(Collected data)
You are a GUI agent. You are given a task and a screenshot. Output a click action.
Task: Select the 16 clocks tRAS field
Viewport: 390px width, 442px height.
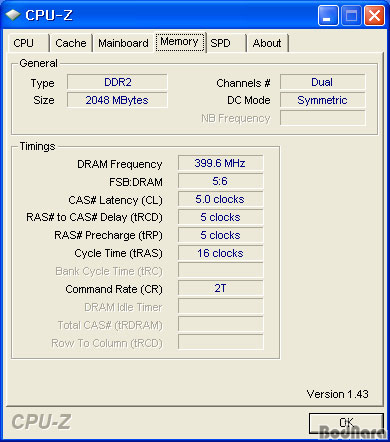tap(220, 253)
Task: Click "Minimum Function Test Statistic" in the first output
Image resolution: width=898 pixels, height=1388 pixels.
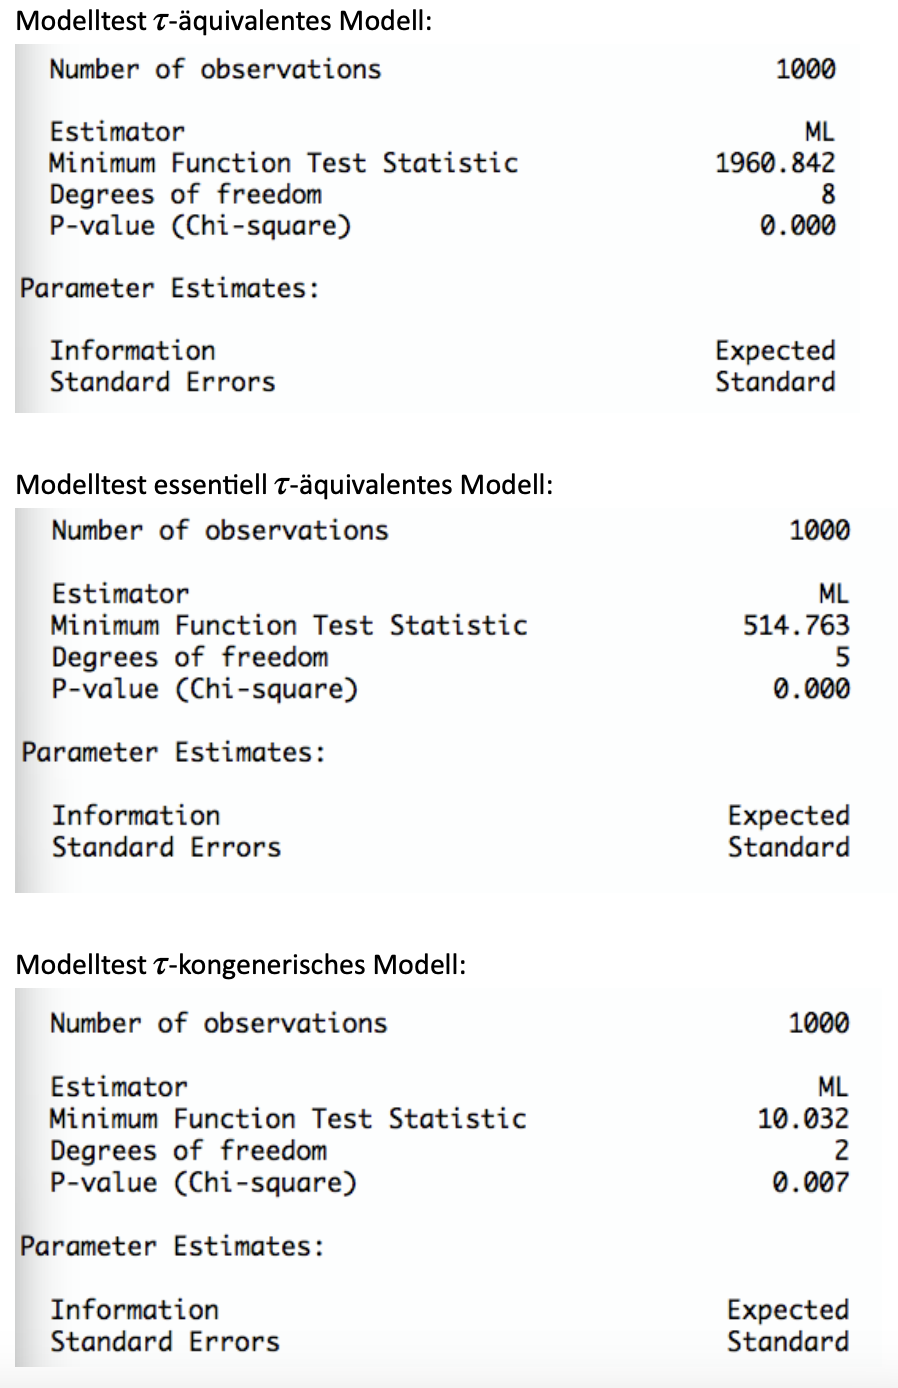Action: (x=283, y=163)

EXERCISE DETAILS
Your copy should match the records above exactly, except that it contains no pictures.

FINISHED TASK
You are a GUI agent. You are given a task and a screenshot. Output a click action.
Task: Select the 16 clocks tRAS field
Viewport: 390px width, 442px height.
tap(220, 253)
Task: Click "Minimum Function Test Statistic" in the first output
Image resolution: width=898 pixels, height=1388 pixels.
Action: (x=283, y=163)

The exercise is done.